We did hike. We followed a primitive trail and lost the trail on our first venture out onto it. Though the environment felt tame to me, it was still undeniably dangerous for the ill-prepared, and we were aware of this. I felt comfortable though, if not a little frustrated that we wouldn’t find the arches we read about. We turned frequently to view our hike from a different perspective, built cairns and memorised landscape when it was obvious that we were probably not on the trail anymore. But the braided patterns of paths of so many lost hikers were enticing and kept filling us with false hope. Maybe, maybe this is the way. And so we ventured on until we came to the centre of a small valley, and looked up and around at the sandstone fins surrounding us, alone, and clearly not on a path.
This moment was one of my most memorable from the park. It was beautiful. That beautiful solitude I craved, which was broken when we spotted numerous hikers trailing across the top of a fin high up above us, and we realised they must by on the trail we had lost. I held the moment anyway, spinning there slowly, taking in the grandness of that red and green environment, the shapes of the sandstone, indentations where arches might form over time, broken limbs of rock reaching out where arches may have collapsed. I absorbed every bit I could. And then the rain came down.
They call it a desert, but it didn’t look like one to me that day. The only hint that it might be deserted of water most of the year was that the earth didn’t want the water. It didn’t soak it up, didn’t welcome it and make space for it. On the contrary, the water rushed across the hard compacted ground and formed rapidly into pools and streams.
It came down heavy. Splattering red sandy mud against the bottoms of my outer shell, catching leaves and causing plants to dance under its constant drumming. The ground became sculpted by its falling, with dimples and pools and peaks forming in the sand, and still it came down heavier, until I couldn’t help but laugh out loud.
As the rains eased, the sandstone glistened silver. The clouds rolled like you’d imagine underwater waves hitting deep reefs, immense and magnificent and intimidating. The plants glowed, waterfalls cascaded over saddles and down arroyos, the desert shook itself off and it came alive.
For a moment there, for just a moment, I was part of something bigger.

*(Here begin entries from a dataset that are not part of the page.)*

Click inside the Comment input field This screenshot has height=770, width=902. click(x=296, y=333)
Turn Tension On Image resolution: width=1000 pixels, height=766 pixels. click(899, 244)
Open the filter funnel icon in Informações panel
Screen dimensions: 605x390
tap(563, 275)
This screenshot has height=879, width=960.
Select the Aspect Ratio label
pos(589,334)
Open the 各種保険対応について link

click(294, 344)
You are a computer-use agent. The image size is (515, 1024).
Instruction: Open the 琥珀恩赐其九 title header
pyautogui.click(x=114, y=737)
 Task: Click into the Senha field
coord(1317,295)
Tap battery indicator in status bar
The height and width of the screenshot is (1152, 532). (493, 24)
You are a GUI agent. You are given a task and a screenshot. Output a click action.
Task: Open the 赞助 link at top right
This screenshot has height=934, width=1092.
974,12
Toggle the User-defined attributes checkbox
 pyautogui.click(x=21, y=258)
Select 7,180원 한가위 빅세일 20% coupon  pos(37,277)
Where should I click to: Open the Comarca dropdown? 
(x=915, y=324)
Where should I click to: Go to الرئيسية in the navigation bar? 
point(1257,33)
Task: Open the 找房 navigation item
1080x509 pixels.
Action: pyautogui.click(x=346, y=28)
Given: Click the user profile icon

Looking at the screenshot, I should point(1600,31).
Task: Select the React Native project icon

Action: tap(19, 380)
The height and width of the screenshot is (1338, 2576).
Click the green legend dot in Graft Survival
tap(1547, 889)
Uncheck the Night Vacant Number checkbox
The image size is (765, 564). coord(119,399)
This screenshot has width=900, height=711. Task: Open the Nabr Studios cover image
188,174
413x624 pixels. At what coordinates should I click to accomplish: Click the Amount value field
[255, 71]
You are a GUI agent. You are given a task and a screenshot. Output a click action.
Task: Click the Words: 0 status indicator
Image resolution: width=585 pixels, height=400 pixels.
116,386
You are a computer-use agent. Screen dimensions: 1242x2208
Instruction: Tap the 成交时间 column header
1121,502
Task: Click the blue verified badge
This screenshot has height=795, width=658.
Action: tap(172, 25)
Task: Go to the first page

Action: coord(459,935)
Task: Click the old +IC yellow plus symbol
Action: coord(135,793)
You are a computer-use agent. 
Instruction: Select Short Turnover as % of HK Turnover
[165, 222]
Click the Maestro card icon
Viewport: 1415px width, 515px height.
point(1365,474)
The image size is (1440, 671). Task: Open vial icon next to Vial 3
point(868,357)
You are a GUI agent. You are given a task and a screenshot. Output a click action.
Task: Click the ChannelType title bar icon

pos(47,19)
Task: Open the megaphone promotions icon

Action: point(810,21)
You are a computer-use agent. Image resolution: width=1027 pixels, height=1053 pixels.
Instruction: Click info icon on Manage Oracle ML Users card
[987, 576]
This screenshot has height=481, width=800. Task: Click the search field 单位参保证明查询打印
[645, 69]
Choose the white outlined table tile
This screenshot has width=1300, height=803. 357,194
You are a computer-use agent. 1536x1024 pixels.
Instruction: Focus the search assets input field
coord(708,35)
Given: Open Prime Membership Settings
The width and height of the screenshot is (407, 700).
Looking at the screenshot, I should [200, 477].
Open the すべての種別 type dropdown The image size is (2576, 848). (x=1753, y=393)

Alone in the valley with my partner, alone amongst the deep sandstone, the rushing water, the juniper and the scrub, with my face to the sky and the rain falling against it, I felt a touch of the wild I craved. And this moment lingers in my memory. It is the moment that tells me that there is more out there in Arches National Park waiting for me.
The next morning we came back to Arches early, racing in to catch the sunrise, but the sun was captured by clouds and held back its rays while we waited. The light grew over the landscape slowly, and the clouds rolled into different shapes in the sky. Two other couples stood with cameras waiting, and eventually we joined to chat with two of them and we became four. Time passed and Arches brightened slowly. A tour bus filled with tourists pulled up and stopped, 30, 40, 50? people streaming off to share our lookout. We farewelled our photographer friends, climbed into the car, and drove away.
We left Arches on that immaculate pathed highway, winding through towering courtyards of sandstone judges watching time pass and passing their own time in eternal eroding judgment. It was comfortable and it was beautiful, so beautiful, full of all the colours of the desert that I had never known until then, and though I was filled with its beauty, I longed for more of that moment in the valley. I longed to be infected with the wild of Arches National Park. But we moved on.